## Task directions
Arrange the material from the line containing "Click the blue arrow at 최저 14,120 marker" through the line containing "Instruction: Click the" as a numbered list, leaving out blank lines.

## Recorded information
--------

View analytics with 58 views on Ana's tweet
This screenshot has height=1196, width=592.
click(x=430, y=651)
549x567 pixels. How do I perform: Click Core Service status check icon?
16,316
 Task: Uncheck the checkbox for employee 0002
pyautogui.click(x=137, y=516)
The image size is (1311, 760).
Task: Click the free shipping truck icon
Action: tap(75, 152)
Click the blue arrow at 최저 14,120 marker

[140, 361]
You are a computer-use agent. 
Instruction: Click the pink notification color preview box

--------

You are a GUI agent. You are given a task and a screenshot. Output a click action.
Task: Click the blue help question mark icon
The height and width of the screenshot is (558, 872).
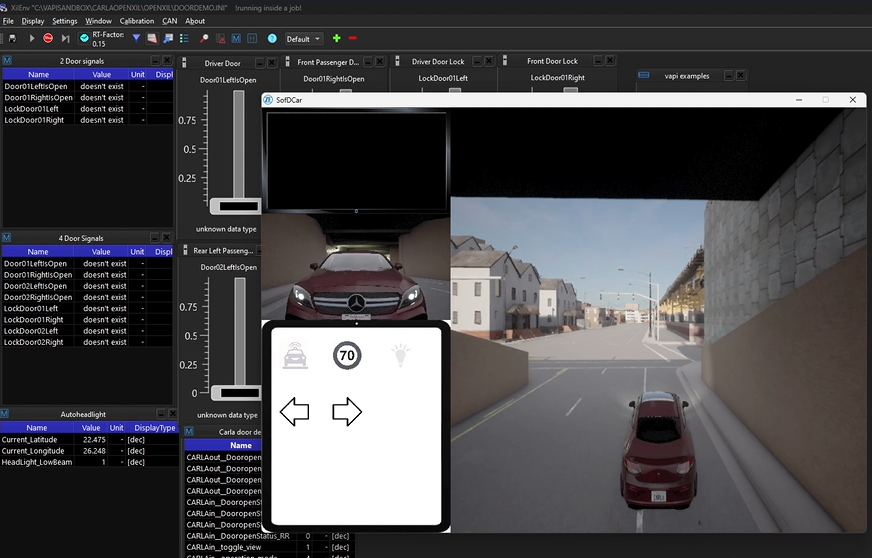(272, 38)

--------

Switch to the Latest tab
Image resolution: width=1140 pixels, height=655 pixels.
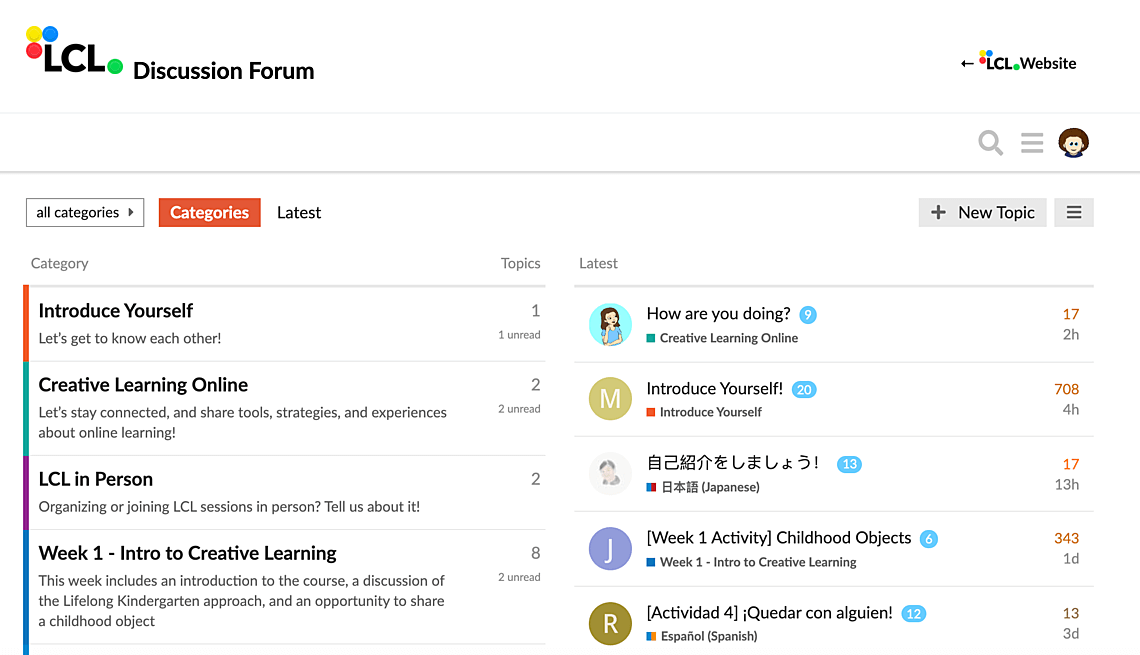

--------

## Solution
1. Click the blue arrow at 최저 14,120 marker
2. [140, 361]
3. You are a computer-use agent. 
4. Instruction: Click the pink notification color preview box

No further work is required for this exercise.